───── Data ─────

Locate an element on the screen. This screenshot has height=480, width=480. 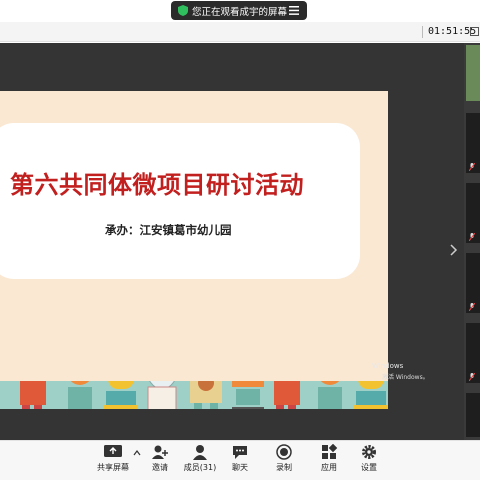
user-icon is located at coordinates (200, 452).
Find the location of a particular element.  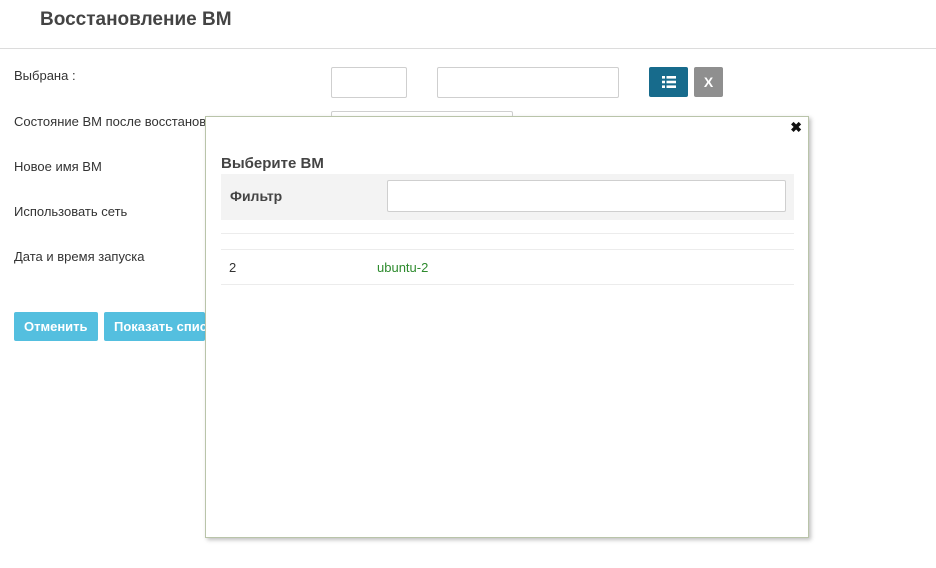

choose-vm-list-button is located at coordinates (668, 82).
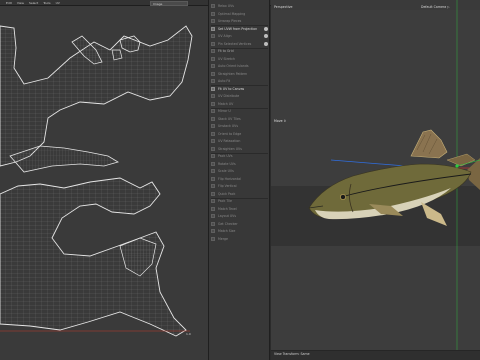 Image resolution: width=480 pixels, height=360 pixels. I want to click on tool-item: UV Stretch, so click(240, 59).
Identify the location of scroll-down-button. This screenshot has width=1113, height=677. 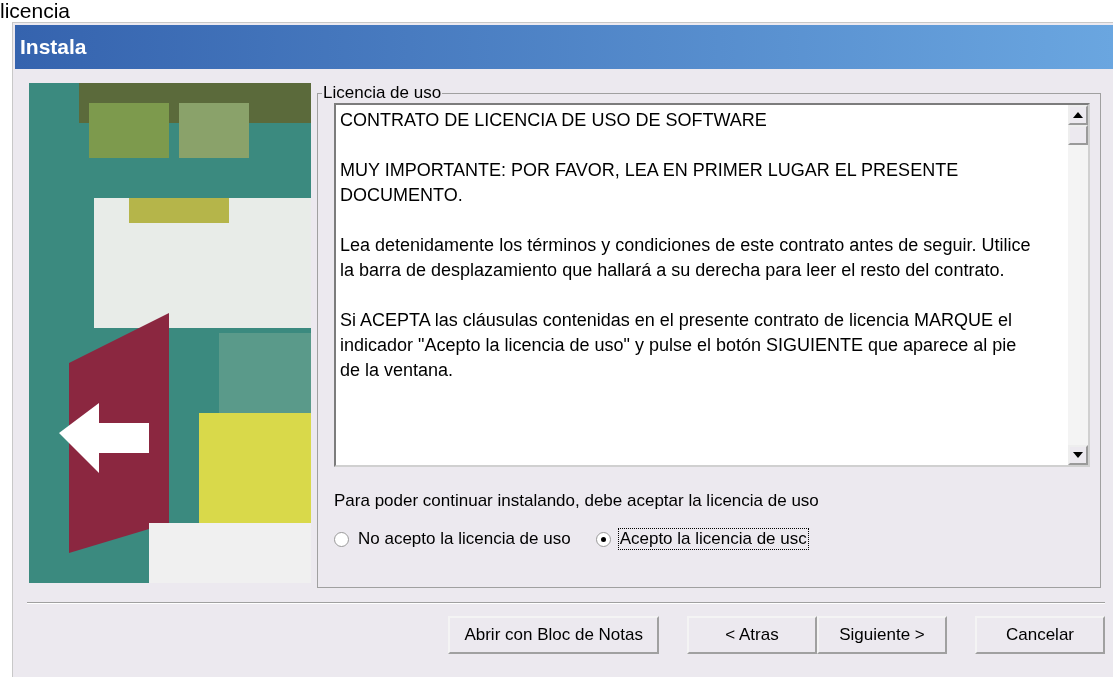
(1078, 455).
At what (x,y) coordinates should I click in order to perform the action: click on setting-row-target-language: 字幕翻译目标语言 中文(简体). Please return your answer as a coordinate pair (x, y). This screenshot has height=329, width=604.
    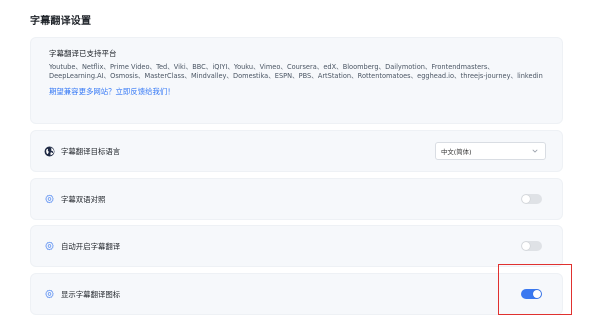
    Looking at the image, I should click on (296, 151).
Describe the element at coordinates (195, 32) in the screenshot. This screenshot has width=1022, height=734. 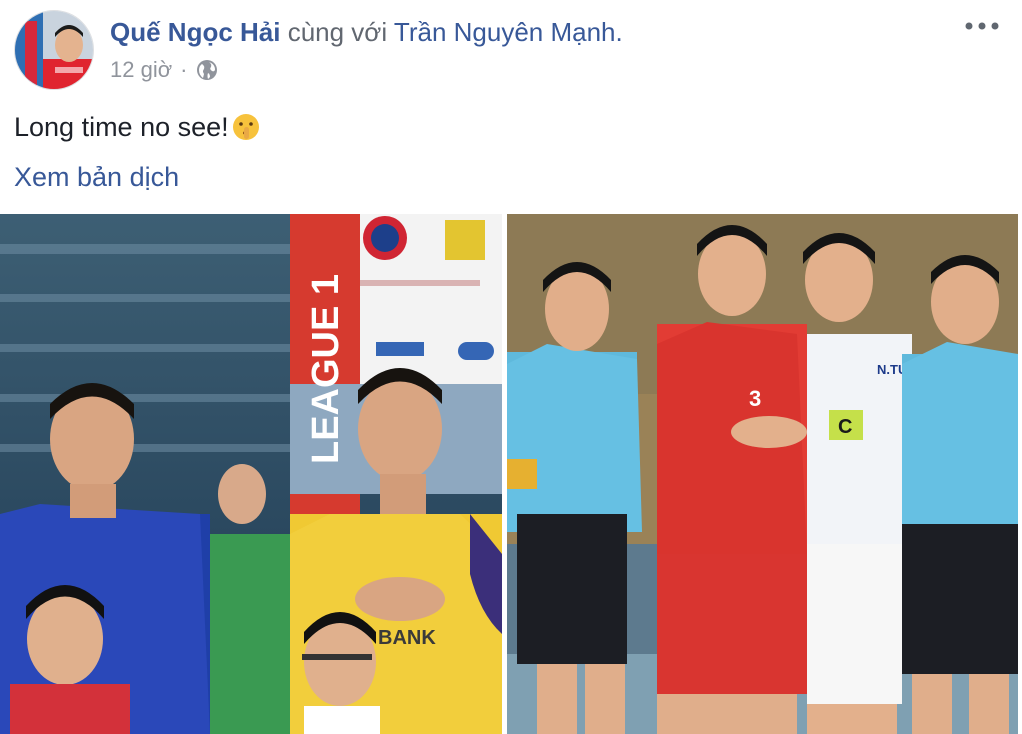
I see `author-name-link: Quế Ngọc Hải` at that location.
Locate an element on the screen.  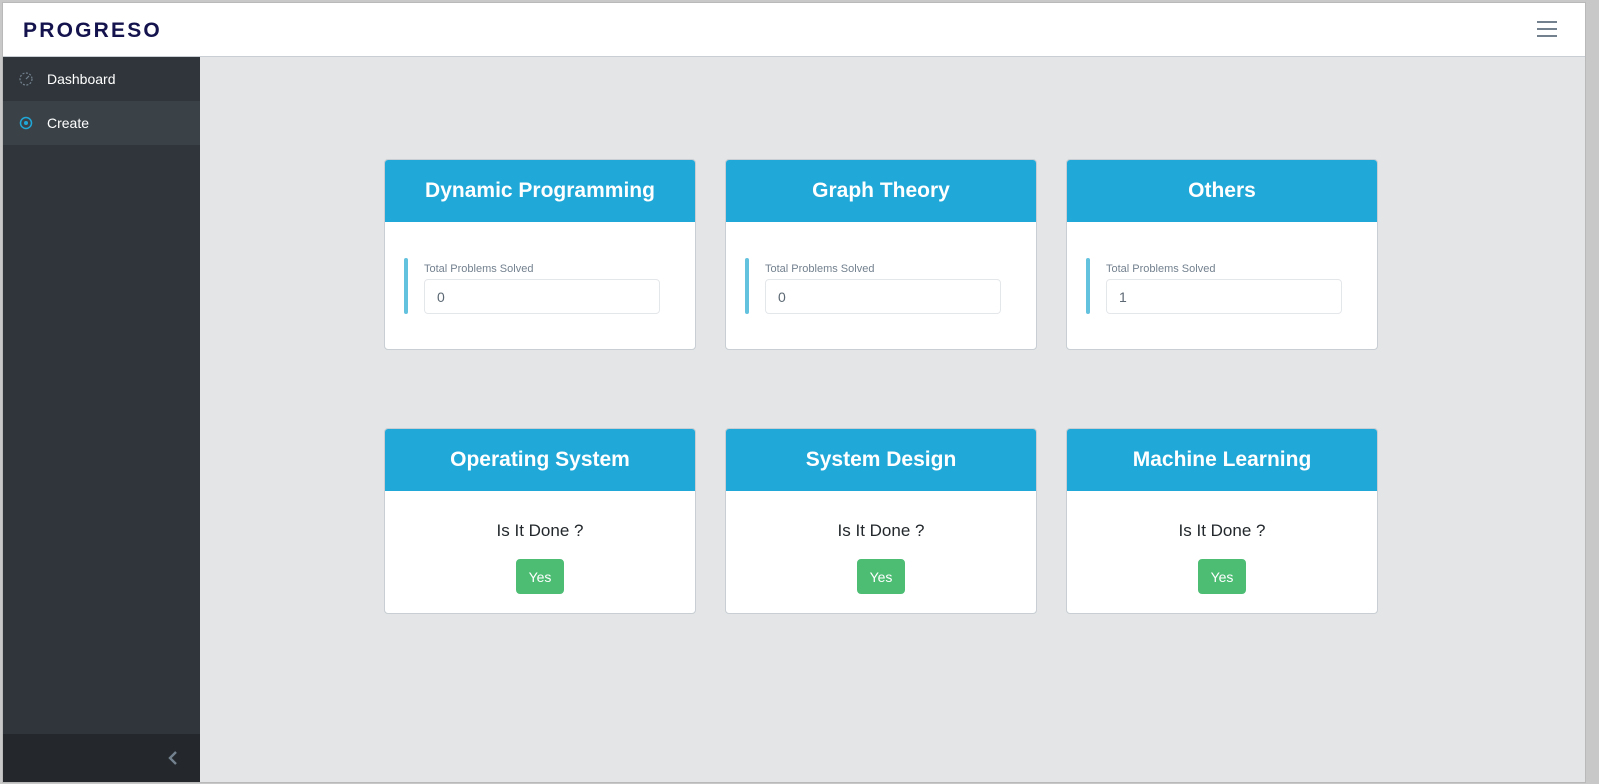
card-operating-system: Operating System Is It Done ? Yes is located at coordinates (540, 521).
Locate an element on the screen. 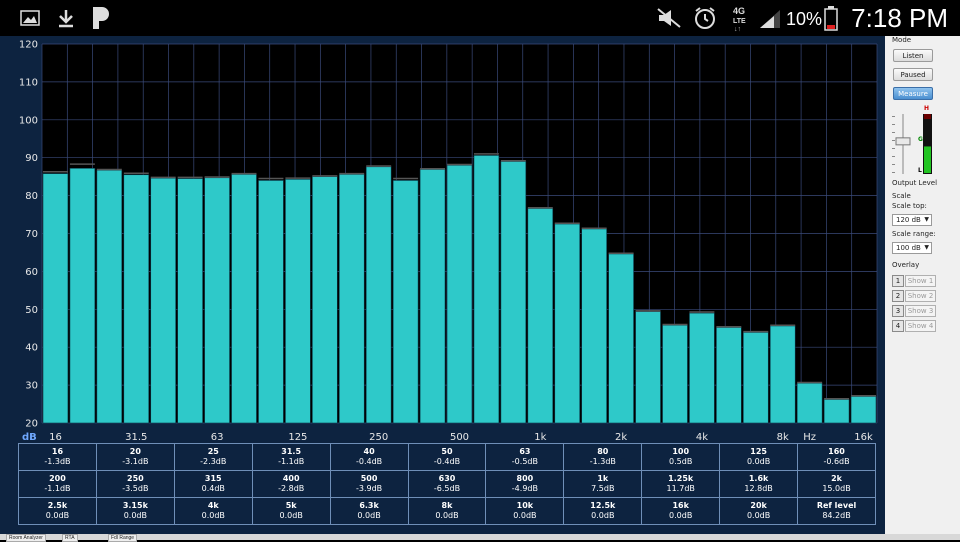 This screenshot has height=542, width=960. overlay-number: 2 is located at coordinates (898, 296).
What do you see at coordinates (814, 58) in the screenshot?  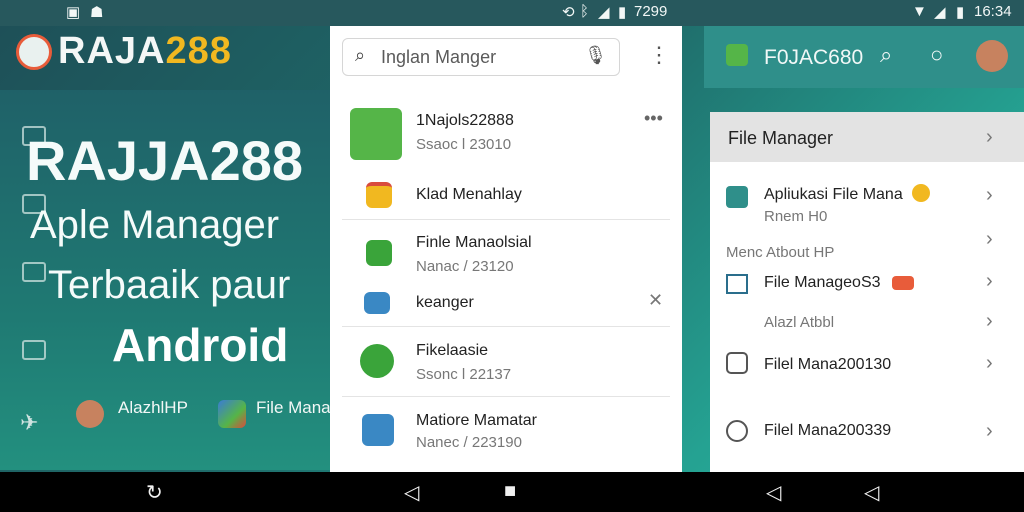 I see `app-bar-title: F0JAC680` at bounding box center [814, 58].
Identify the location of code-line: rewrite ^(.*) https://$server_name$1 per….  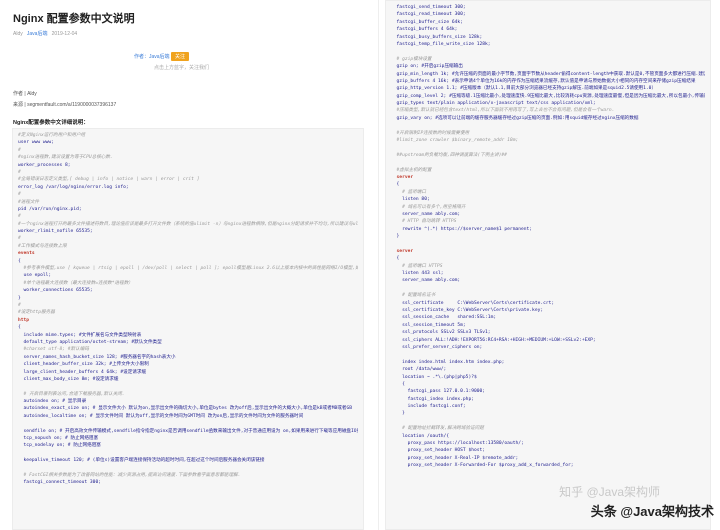
(462, 229).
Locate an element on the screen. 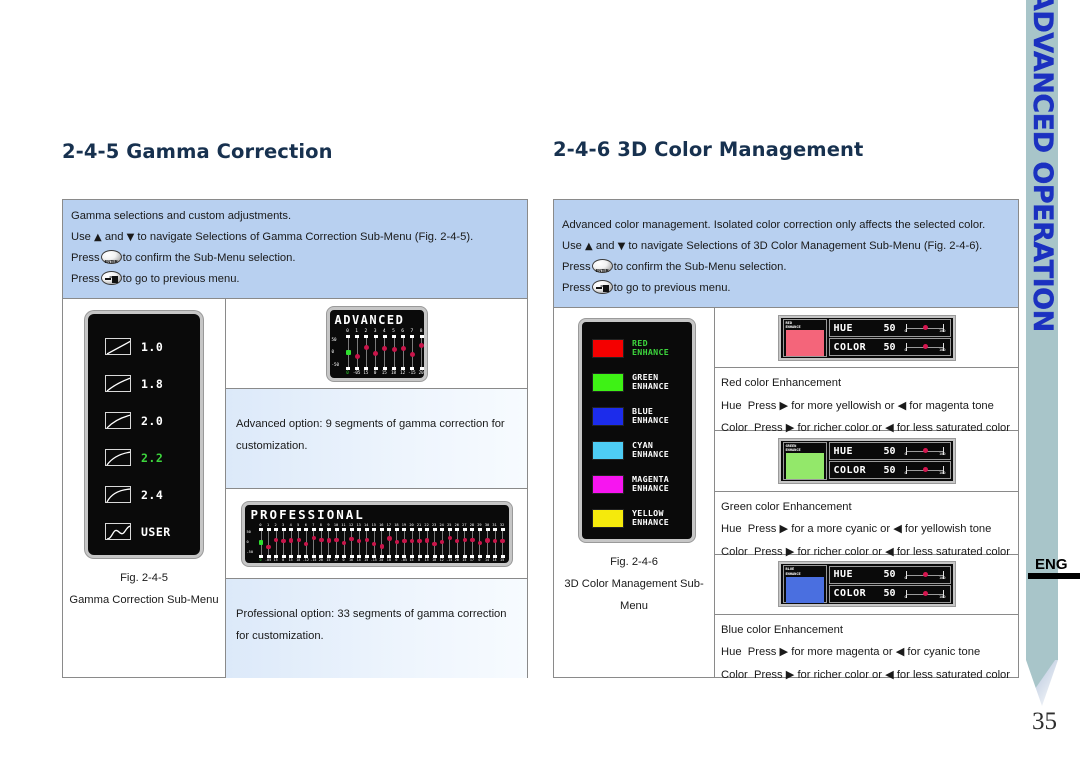 This screenshot has height=761, width=1080. color-menu-item: BLUE ENHANCE is located at coordinates (637, 416).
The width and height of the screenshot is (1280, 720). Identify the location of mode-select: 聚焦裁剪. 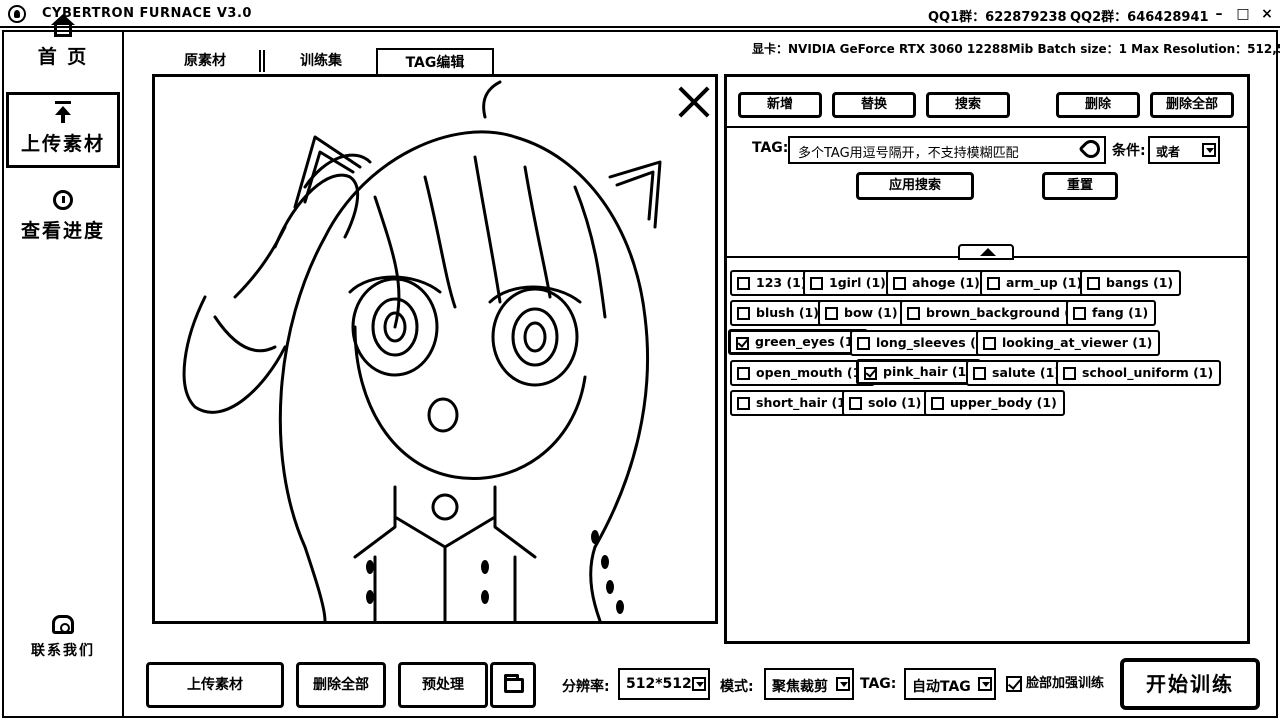
(809, 684).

─────

Task details:
Reproduce the rows word for word, starting at the first row and ending at the line that contains "at that location.". Leave the pictures out of your answer.

Answer to this exercise:
Locate an element on the screen. This screenshot has height=480, width=480. 
user-icon is located at coordinates (200, 452).
Find the location of a particular element.  

choose-vm-list-button is located at coordinates (668, 82).
 Image resolution: width=480 pixels, height=360 pixels. I want to click on tool-item: UV Stretch, so click(240, 59).
Identify the location of scroll-down-button. This screenshot has width=1113, height=677. 
(1078, 455).
At what (x,y) coordinates should I click in order to perform the action: click on setting-row-target-language: 字幕翻译目标语言 中文(简体). Please return your answer as a coordinate pair (x, y). This screenshot has height=329, width=604.
    Looking at the image, I should click on (296, 151).
Describe the element at coordinates (195, 32) in the screenshot. This screenshot has width=1022, height=734. 
I see `author-name-link: Quế Ngọc Hải` at that location.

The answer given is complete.